Anthropology has destroyed and created identities, Nizhny Novgorod Russia often only as a rhetorical exercise. Often unconsciously, by reference to the good old days: more often than not, claustrophobic and narrow-minded, closed, identities. The problem isn’t invention—new cultures are always the result of continuous and problematic construction—Nizhny Novgorod Russia but the how and why of invention: for what purpose, what project, with what passion, with what love for the world in which we live and work. The founding figures of Nizhny Novgorod Russia the new folklore often didn’t fully understand the old. They confused the old with the new by stoking the fires of regret, by imagining an authenticity and immutability Nizhny Novgorod Russia that didn’t exist. Tradition is transmission, invention, “betrayal,” but to be able to betray it you have to have lived it. Nostalgia on behalf of third parties is unpleasant.
Where is Nizhny Novgorod Russia? – Nizhny Novgorod Russia Map – Map of Nizhny Novgorod Russia Photo Gallery
Turi looks out from the balcony where thirty years ago he had waited for the truck with the dead Carnival, but he is a different Turi. He has changed. The village has changed. The Carnival has changed. The masks have changed. The world has changed. Turi performs a new farce that follows traditional rules, that still speaks of food and hunger, but is linked to the political reality of today.
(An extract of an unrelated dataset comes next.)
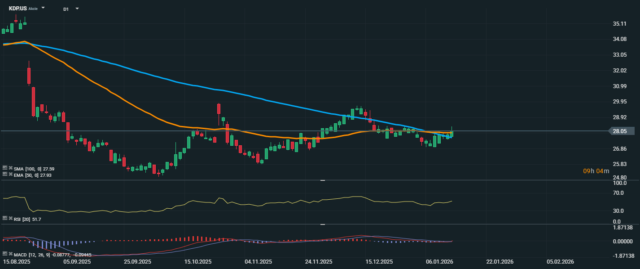This screenshot has width=640, height=269.
Task: Remove the RSI indicator with X icon
Action: click(x=10, y=219)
Certo fu la morte tua Chi mi deze l’occasione
Pè mu tornu allu paisi Pè mu assistu alli funzione Mu ti lodu e mu ti ciangiu Mu ti assistu all’agonia Preparatimi mu mangiu Ca su chinu d’animia. Preparatimi ‘nu porco Quattru sacchi de ruttami Trenta poste de satizzi Trenta poste de salami ‘Na frittata de cent’ova ‘N’ottantina de ricotte E ‘n braccetto accantu a mia Berlinguer e Andreotti. Quandu ‘nchiani ‘n Paradisu Prega tu Carnelevari Pe’ mu fannu na riforma Mu ni caccianu li corna Pe’ mu vascianu liprezzi Pe’ mu ‘nchiana la pensione Domus mea, domus mea Mu ni passa la diarrea.
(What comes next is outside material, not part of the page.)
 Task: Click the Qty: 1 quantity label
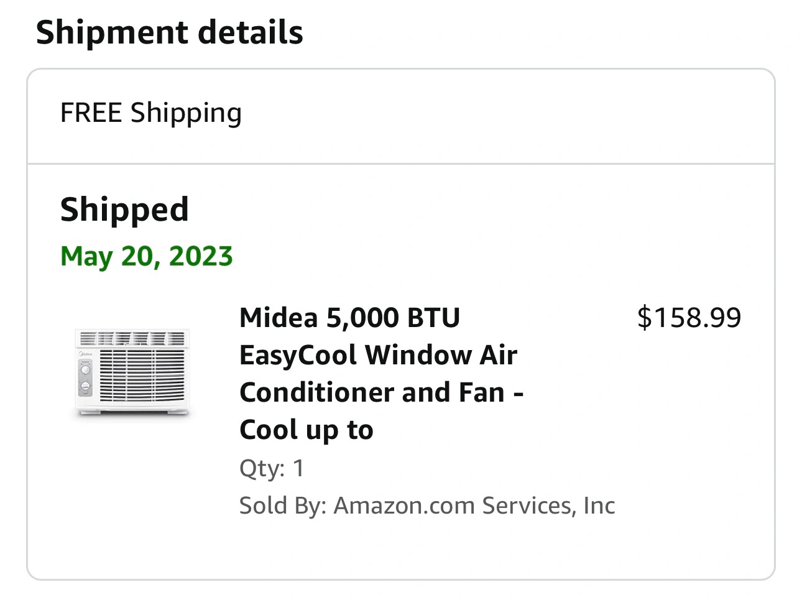[272, 468]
His voice rises into the sky, his gaze hides his pain, laughter seems to collapse time and bring everything closer. Turi is overcome with deep feeling as he listens, laughs, and looks around. Carnival isn’t dead, he thinks; the village isn’t dead, he thinks. Perhaps I can return, he thinks.
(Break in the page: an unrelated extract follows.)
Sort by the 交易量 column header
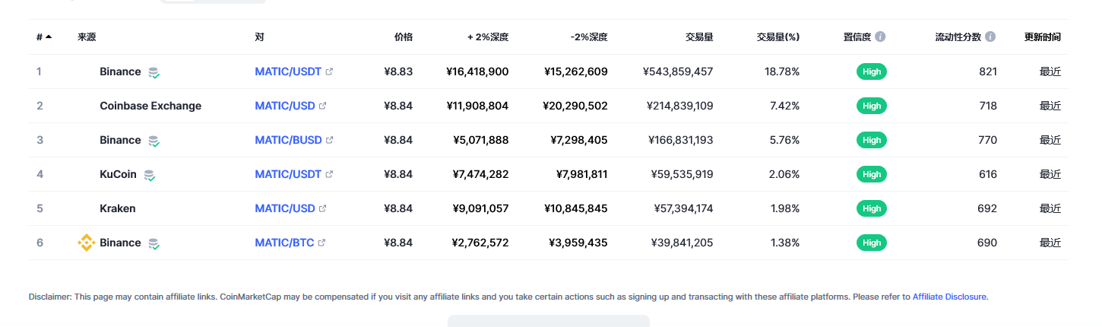 point(699,37)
As soon as he settled back in the village, Turi started dreaming up projects, theatre companies. He made a gift of his travel blogs to the ARCI association to encourage young people to read. Carnival is still celebrated. Vincenzo Iozzo, Vince de Lucia, born in 1947 and emigrated to Canada in the 1960s, returns in the 1970s and becomes, with the help of the young people from ARCI, the driving force behind the carnival. A hairdresser by trade, he composes words and music in a popular style that will become songs of protest, of emigration, of condemnation that young people perform in serenades and during the festival of emigration. The climate of renewal and confidence, however, begins to lose steam. People, once again, start to leave and the village begins to fade.